First Triangle
The first triangle is a rite of passage.
In OpenGL it takes maybe 30 lines. In Vulkan it takes closer to 400: a window, a surface, a physical device, a logical device, a swap chain, image views, a render pass, a pipeline layout, a graphics pipeline, framebuffers, a command pool, command buffers, semaphores, fences — and then, finally, three vertices and a draw call.
Each of those 400 lines is a lesson.
The pipeline
Vulkan's graphics pipeline is fixed at creation time. You specify the vertex input layout, the primitive topology, the viewport, the rasterizer settings, multisampling, depth/stencil state, color blending, and the shader stages — all at once, all upfront. No changing blend modes mid-frame without creating a new pipeline object.

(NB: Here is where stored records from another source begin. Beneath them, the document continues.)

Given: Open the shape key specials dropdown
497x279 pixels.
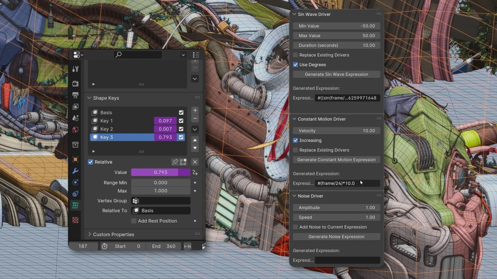Looking at the screenshot, I should click(195, 129).
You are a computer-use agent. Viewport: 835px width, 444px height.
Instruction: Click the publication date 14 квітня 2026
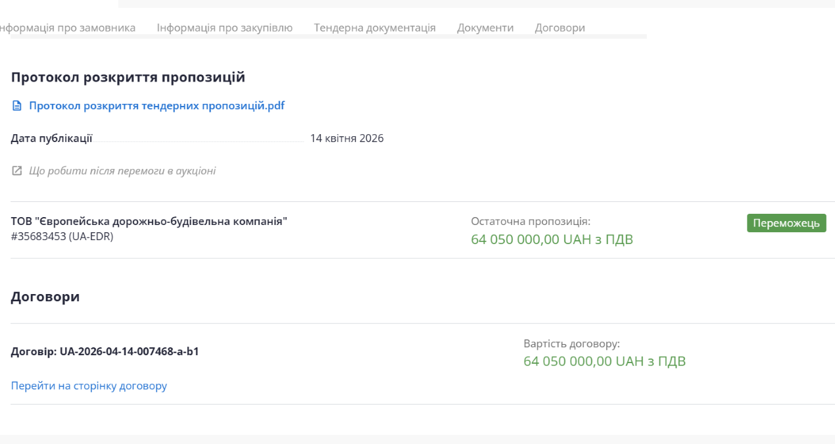click(346, 139)
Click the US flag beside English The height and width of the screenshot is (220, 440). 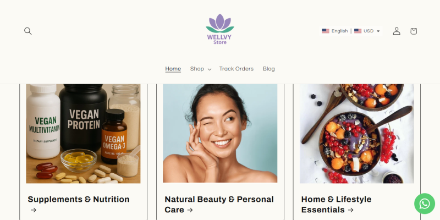(x=326, y=31)
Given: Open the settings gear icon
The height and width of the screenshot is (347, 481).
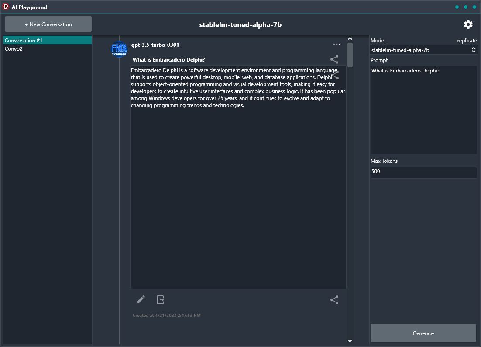Looking at the screenshot, I should (468, 24).
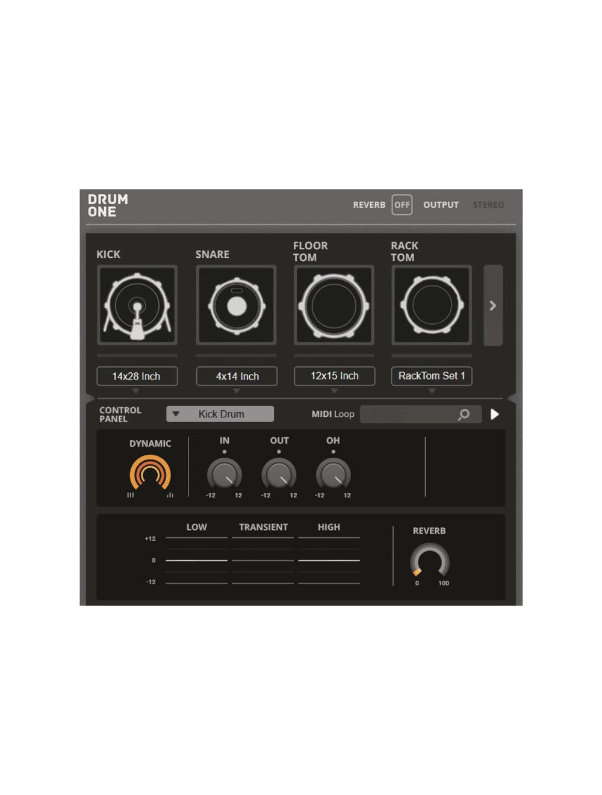Open the 12x15 Inch floor tom selector
602x795 pixels.
[334, 376]
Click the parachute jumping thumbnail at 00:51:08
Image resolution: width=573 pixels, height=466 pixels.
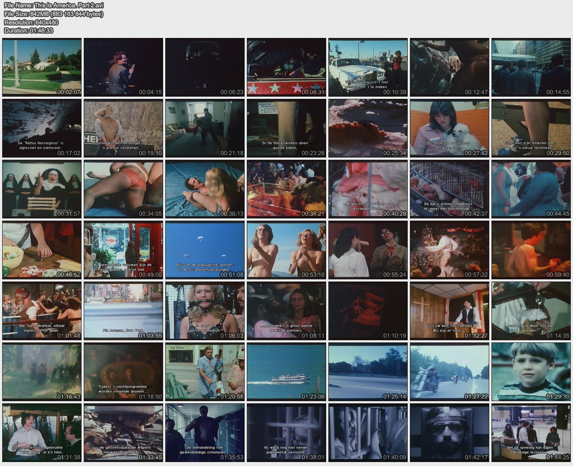[x=205, y=250]
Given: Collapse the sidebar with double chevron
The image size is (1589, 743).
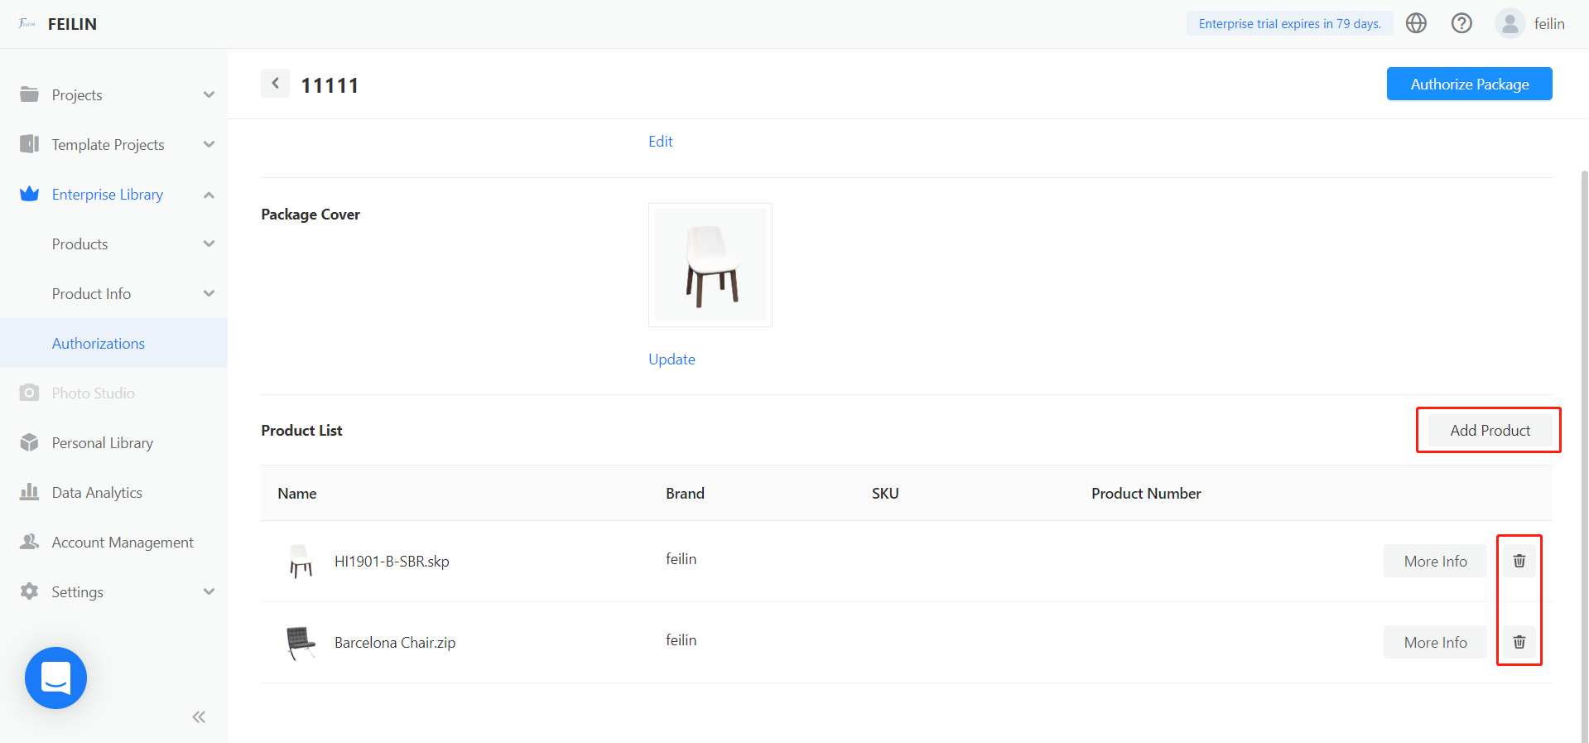Looking at the screenshot, I should click(199, 716).

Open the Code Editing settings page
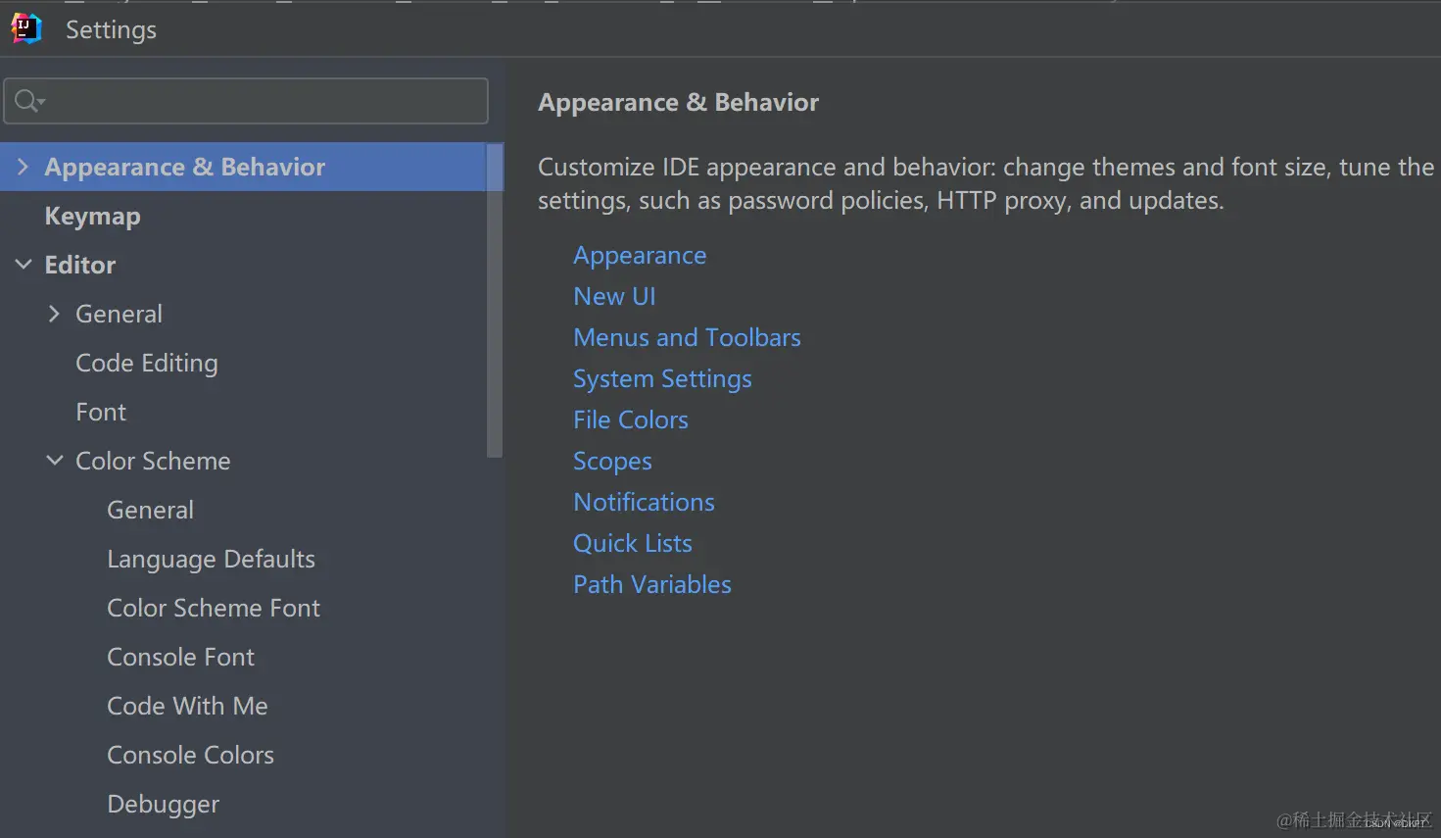click(x=147, y=364)
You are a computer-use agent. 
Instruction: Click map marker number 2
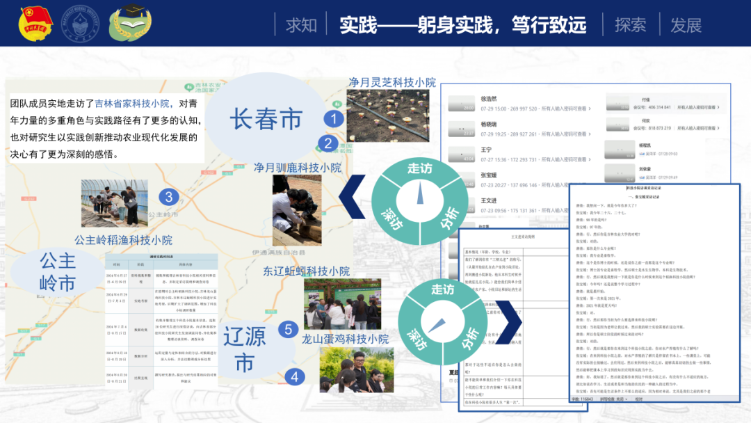pos(328,143)
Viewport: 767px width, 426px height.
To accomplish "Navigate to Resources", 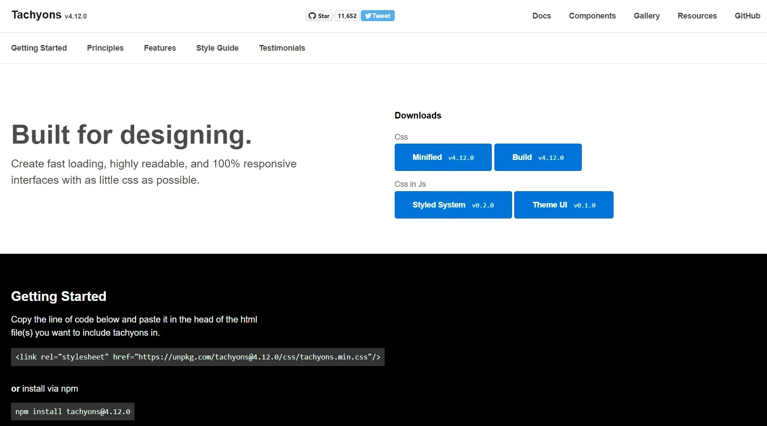I will tap(697, 16).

This is verbose. It is also honest: the GPU needs to know all of this before it can compile the pipeline into hardware-specific instructions.
// vertex shader
#version 450
vec2 positions[3] = vec2[](
vec2( 0.0, -0.5),
vec2( 0.5, 0.5),
vec2(-0.5, 0.5)
);
void main() {
gl_Position = vec4(positions[gl_VertexIndex], 0.0, 1.0);
}
The fragment shader returns red. That's it. That's the milestone.